China's putative successes in this sphere have been widely criticised in the West. It can, of course, also be seen as an experiment on using the much-maligned Social Credit system to disconnect from the US-dominated global economy. Even FinTech companies used it for promoting financial inclusion, which is one of the key points of your work. So, do we have something to learn from China?
Yeah, we definitely have to learn from China, because this is something that is working, and it has been working for decades. The Chinese government, on entering the WTO in the early 2000s, successfully lobbied for delayed introduction of foreign credit cards into its markets. That's why China has a Union Pay monopoly. And they have been very smart about the standards, especially inside the banking and merchant systems, that they demand compliance with.
Now they have their own credit card system that's digitally sovereign and state-owned. This system can also be projected internationally. Why do so few countries in the world object to accepting Visa and MasterCard as payment providers? How can there be no alternatives to their monopoly? Of course, there can be, but we have to imagine and build them in a smart way. Obviously, governments play an important role here. You can't just privatise money, you have to exert some proactive policies on behalf of governments to build on digital sovereignty and financial sovereignty in the payments sphere.
Of course, the same thing has been happening with Chinese providers like AliPay, or WeChat. They are now basically surveilled by a clearinghouse of the Central Bank, the People's Bank of China. In that way, not only the data, but also the policies on how this is being deployed in the country, are being monitored by the government.
My intent here is not to justify the totalitarian aspects that may be exerted by the Chinese Communist Party. Just that there are solutions to global (and mostly US-led) monopolies if you design this payment system appropriately and use anonymisation techniques.
ECUADOR’S DIGITAL MONEY
As a politician, you have been extremely enthusiastic about using digital technology to achieve progressive aims. While in office, you introduced state-managed digital money in Ecuador, what today we might call Central Bank Digital Currency (CBDC). You represented a progressive administration with a clear leftist agenda. Could you explain the rationale behind the digital money initiative? What progressive ends was it to serve?
This adventure started in 2009 as the global financial crisis was raging on. We were expecting the Ecuadorian economy to tank, with a balance of payments crisis following shortly thereafter. As a dollarised country, we depend on the inflow of dollars – they are literally shipped to us from the Federal Reserve office in Miami on a plane. We were afraid that, because of the crisis, the influx of dollars was going to freeze, especially as our export earnings were collapsing.
First of all, we thought that we needed a domestic means of payment. And because we are dollarised, we knew that leaving the dollar and replacing it with a national currency was not going to be possible for political reasons. What is the best way to have domestic means of payment without the dollar rising?
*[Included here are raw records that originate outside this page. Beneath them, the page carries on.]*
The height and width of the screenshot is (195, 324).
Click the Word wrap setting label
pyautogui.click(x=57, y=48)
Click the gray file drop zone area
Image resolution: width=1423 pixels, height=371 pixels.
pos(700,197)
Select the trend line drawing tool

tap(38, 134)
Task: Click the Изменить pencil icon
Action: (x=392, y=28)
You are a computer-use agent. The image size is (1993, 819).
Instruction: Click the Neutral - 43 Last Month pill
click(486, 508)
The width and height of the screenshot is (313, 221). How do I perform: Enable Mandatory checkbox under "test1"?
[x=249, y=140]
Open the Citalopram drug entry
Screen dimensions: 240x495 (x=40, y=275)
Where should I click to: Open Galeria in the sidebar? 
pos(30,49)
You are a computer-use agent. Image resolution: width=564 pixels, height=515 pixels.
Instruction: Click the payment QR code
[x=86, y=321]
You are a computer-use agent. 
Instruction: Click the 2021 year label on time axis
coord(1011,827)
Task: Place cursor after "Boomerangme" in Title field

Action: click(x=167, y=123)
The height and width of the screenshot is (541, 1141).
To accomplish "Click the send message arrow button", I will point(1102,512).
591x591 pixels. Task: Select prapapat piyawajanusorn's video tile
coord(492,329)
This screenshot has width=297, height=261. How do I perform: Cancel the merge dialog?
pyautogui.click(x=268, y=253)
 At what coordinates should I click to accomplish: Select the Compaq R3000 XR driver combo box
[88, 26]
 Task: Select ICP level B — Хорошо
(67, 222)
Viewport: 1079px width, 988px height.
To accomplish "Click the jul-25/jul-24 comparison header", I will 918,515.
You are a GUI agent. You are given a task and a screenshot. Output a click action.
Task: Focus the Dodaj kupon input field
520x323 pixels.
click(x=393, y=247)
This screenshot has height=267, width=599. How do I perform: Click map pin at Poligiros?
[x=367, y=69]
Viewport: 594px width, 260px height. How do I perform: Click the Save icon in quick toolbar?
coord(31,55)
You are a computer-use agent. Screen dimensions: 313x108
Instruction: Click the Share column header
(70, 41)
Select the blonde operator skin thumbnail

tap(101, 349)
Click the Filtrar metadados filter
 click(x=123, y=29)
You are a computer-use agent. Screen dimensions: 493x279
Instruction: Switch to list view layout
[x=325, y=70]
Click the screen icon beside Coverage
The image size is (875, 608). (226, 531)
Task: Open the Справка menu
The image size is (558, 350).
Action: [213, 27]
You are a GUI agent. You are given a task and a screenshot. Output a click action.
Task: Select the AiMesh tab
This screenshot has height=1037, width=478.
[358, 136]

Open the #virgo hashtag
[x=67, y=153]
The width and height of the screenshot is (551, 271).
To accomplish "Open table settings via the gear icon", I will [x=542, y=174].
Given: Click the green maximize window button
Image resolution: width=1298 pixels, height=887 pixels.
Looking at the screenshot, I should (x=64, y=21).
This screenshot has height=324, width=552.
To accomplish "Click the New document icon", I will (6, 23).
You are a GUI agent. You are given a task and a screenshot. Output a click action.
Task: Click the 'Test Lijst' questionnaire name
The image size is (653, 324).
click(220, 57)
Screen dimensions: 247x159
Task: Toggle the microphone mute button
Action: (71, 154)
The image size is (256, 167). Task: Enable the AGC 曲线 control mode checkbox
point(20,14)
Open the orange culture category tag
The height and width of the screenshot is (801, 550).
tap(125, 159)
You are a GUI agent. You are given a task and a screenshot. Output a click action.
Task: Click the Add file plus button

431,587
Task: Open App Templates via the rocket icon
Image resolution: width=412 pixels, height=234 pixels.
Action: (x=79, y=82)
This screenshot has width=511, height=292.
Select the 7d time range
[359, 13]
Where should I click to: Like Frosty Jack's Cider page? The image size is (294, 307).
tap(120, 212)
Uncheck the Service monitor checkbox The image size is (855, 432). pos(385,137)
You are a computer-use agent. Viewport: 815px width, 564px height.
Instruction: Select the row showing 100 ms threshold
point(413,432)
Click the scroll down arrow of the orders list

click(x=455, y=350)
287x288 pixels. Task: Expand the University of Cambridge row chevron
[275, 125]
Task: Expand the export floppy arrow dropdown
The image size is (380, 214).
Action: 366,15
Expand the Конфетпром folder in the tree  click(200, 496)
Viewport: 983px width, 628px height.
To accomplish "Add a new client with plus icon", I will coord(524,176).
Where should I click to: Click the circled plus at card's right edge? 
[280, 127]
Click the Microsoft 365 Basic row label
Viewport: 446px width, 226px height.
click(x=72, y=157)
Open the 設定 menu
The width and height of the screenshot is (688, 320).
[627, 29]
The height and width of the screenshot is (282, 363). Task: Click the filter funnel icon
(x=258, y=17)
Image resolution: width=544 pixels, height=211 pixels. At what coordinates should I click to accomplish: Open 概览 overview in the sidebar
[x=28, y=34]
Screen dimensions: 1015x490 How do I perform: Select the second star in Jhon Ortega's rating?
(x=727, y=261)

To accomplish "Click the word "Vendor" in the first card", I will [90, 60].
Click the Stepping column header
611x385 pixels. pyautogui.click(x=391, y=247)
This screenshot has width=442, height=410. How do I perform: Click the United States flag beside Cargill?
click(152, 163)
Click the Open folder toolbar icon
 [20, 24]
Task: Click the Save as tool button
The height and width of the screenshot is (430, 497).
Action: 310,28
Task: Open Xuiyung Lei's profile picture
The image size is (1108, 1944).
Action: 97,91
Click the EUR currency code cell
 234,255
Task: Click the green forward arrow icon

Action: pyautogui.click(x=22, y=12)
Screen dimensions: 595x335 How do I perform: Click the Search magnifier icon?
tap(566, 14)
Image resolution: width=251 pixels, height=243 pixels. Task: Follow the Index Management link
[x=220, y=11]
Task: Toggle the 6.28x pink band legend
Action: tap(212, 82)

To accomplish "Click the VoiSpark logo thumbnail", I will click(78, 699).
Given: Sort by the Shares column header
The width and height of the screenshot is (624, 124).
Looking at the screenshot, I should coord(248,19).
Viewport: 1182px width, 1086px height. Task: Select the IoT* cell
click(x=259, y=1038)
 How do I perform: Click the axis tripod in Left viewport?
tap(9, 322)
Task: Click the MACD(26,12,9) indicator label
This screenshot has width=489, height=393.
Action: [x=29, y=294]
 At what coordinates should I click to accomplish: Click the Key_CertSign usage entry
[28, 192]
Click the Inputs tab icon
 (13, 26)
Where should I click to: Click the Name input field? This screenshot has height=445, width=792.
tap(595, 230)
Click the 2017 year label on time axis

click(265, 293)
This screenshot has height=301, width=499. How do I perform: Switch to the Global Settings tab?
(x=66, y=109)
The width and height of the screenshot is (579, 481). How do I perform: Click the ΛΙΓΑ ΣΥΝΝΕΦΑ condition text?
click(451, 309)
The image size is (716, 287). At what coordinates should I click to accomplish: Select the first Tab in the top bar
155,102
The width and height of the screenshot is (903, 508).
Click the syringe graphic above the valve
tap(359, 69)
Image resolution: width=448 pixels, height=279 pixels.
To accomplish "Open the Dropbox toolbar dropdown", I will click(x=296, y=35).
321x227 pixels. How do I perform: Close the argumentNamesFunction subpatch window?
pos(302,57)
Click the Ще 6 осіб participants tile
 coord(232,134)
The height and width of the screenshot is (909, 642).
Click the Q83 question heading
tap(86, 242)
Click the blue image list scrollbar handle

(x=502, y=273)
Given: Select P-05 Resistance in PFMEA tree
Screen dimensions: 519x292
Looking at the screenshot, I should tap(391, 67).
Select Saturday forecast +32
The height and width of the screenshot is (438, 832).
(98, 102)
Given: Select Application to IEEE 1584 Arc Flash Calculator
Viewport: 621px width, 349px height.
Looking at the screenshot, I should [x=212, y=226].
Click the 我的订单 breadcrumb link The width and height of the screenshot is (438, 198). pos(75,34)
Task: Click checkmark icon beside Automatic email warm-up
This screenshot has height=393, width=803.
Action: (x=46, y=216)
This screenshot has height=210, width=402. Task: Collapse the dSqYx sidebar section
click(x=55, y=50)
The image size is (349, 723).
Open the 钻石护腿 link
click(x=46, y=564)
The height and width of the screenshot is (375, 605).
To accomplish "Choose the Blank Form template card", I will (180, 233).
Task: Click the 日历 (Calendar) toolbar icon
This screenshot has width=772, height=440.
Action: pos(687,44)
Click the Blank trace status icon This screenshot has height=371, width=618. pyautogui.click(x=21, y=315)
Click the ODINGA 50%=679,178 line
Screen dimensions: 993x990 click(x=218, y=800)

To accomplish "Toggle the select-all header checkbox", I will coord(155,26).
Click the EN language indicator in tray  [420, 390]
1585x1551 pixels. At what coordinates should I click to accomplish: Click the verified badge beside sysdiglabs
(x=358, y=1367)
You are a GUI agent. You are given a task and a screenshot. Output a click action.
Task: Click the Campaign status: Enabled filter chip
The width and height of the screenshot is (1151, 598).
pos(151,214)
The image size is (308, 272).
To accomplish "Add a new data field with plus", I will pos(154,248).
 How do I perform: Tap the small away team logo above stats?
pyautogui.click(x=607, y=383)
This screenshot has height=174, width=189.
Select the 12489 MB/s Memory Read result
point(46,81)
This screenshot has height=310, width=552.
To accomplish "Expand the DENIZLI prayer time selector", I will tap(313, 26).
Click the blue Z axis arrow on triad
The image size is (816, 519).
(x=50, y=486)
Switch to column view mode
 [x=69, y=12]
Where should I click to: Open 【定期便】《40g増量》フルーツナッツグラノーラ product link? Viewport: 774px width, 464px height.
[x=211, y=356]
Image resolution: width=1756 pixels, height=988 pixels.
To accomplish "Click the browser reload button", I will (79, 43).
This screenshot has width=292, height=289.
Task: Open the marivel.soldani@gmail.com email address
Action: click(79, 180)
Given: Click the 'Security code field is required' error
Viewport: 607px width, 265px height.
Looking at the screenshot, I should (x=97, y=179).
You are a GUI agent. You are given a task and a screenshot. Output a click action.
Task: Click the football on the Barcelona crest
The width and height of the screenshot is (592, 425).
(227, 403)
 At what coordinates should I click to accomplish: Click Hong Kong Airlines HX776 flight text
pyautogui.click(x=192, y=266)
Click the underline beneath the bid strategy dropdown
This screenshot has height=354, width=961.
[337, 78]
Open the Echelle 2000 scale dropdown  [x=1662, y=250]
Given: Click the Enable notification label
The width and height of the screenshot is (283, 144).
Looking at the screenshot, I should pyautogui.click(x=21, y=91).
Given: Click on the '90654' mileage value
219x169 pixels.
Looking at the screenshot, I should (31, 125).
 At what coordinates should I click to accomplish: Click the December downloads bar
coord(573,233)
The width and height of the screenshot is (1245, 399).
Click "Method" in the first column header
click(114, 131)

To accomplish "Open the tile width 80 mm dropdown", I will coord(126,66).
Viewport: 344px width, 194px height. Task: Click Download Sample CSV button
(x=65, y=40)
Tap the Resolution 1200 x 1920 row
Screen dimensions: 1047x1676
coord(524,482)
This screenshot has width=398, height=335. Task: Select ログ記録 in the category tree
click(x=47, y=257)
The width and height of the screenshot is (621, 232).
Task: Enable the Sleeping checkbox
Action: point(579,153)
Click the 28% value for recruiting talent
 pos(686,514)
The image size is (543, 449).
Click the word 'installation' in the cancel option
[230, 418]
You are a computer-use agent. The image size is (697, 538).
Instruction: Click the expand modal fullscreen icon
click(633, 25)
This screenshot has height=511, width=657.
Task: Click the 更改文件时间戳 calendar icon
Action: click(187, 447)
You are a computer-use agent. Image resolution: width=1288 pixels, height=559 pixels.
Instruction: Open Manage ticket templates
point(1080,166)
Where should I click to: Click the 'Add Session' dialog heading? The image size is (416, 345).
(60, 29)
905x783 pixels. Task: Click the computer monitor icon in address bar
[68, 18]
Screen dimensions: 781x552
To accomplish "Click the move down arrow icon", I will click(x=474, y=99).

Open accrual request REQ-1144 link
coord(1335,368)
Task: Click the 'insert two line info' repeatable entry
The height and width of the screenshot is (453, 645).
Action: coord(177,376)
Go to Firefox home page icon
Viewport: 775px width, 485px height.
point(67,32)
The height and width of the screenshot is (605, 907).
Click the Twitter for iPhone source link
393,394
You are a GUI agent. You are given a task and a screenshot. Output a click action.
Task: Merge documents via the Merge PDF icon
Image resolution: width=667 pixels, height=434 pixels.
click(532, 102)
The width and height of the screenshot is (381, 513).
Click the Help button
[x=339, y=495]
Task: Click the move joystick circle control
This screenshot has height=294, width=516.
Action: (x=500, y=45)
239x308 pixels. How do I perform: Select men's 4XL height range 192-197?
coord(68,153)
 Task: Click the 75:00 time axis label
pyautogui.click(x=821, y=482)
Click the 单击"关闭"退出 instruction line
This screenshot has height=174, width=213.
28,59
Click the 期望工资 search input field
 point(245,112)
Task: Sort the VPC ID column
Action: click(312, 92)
Obviously, the alternative was an electronic currency. At the time, we called it mobile money, and it was inspired by the Kenyan and Philippine experiments. Then we decided that it couldn't just be a project made by telecommunications firms, and therefore, in its design and regulation, it had to be part of a monetary project pursued by our central bank.
The second reason had to do with the political economy of the payment system itself. It was clear to us that if we granted a Central Bank account to every citizen in Ecuador, we would be able to break many of the domestic monopolies operated by the large private banking sector. And it would allow massive financial inclusion in the short term. Having every citizen open an account was, in a way, an effort to modify the relations between the private banks and the government.
The third reason had to do with our political efforts to transform and re-design the central bank from an elite institution to a popular institution. If the central bank, all of a sudden, starts opening accounts, where every citizen in Ecuador, whether rural or urban, rich or poor, young or old, man or woman – financial inclusion for women is more difficult – then this could help democratise the central bank. If people started to wonder and say ‘what is this thing, the central bank that gave me an account…’, again, then people would start talking about this institution at the dinner table, during breakfast on the street, on the bus…
Just having that discussion on what the central bank should improve, which regulations are good and which ones are not, even the more critical discussions on what the state is doing with their money and data – for us it was a huge success because that discussion would inevitably lead to a more democratic nation. In the end, the central bank could come out of the shadows, no longer being the institution of the elites, with their exclusive knowledge, but of regular citizens, with their folk knowledge.
Not only is Ecuador the first country to have implemented central banking digital money but its central bank was also the first to publish the standards of the digital money platform and develop an API so that citizens could develop new solutions for financial access in rural areas, transportation, web applications, among others. Could you tell us about that experience and the motivation behind it?
This was, perhaps, one of the most beautiful and promising parts of the electronic money system that we designed in Ecuador. We were committed, even though it was a challenge, to making it an open innovation system where the central bank would make its API available. We wanted developers from universities, businesses, and so forth to connect to develop better applications and platforms, so that the electronic money could flow around the country. And this was successful. We organised a 48-hour hackathon with several teams from all over the country and in two days they came up with 14 prototypes: from electronic money that can be used by citizens with a fairly primitive USSD type protocol of transferring money by mobile messages to an app with Near-Field Communication for paying the daily bus fee.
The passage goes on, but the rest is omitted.